Remember how back then
We always thought the main character would date his antagonistic best friend?
Do you remember when that changed? I think it was episode five, during the festival arc.
First we forgot about the best friend and we thought he would date his colder, more distant and broken friend.
Remember when that changed?
We thought the friends would date and the main character would date some side character whose name we still can’t remember.
But it didn’t matter, because we wrote stories for all of them. They were happy and beautiful and made us smile and made people laugh and they were sad and broken and angry and scared and scary and just every awful thing and a hell of a lot of people wondered what the hell was wrong with us.
We swore and we said things we shouldn’t have and we even said things we’d be condemned for. We said things we’d never say in real life, things we’d die for if someone from our schools saw them. We wrote words we would never dare to say out loud for fear of lightening striking and taking us to the Devil himself.
But we didn’t care.
You and I, we wrote whatever we wanted to, Tatum.
We wrote the happiest things, the cutest dates, the things that made you smile.
We wrote the saddest of things, the things that made you want to cry, the things that made you feel.
We wrote the most horrible things, the things that once really made you cry, the things that made people wonder what was wrong with us, the things that made us who we were, the things that gave us a name in everyone’s history books.
But who were we?

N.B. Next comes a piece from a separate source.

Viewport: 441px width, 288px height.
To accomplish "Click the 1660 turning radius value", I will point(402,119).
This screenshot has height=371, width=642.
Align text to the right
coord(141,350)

I can hardly remember. We certainly aren’t the same girls now.
We were the rulers of the internet. The ones who always had a hundred followers and the ones who always had a thousand people reading what they wrote.

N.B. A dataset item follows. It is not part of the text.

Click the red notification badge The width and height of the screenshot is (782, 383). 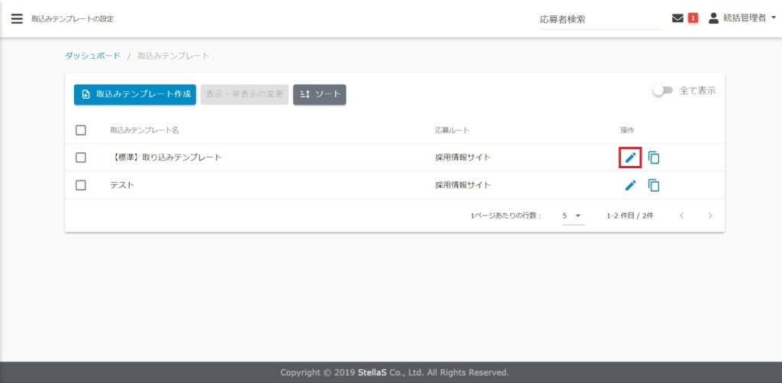693,18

But something changed, and we lost those girls.
You stopped writing. You left the internet. You left me. You left everything. School mattered. Softball mattered. Writing? Writing didn’t matter. I was a part of your writing, so naturally, I was left behind too.
I left writing too. I fell to drawing. My drawings made me want to give them meaning, give them a purpose. Pretty soon, I wrote whole stories for them. And then I came back.

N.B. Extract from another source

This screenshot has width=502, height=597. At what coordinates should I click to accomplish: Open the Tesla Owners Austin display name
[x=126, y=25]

And you still weren’t there. You were still gone. School still mattered more. Softball still mattered more. You hadn’t written anything in the five months I was gone.
And then one day, your page went active. Everything was written all at once, but it still came out beautifully, because that’s how we always wrote things. We had to write fast because we wrote so much at once.
Then you texted me, and I felt like I was one step closer to finding you, finding my friend, finding the girl I thought of as a sister, finding the one person who wouldn’t think I was weird when I joked about life and death and everything that made me afraid.
We’re finding the girls we used to be among a thousand yesterdays and a million tomorrows.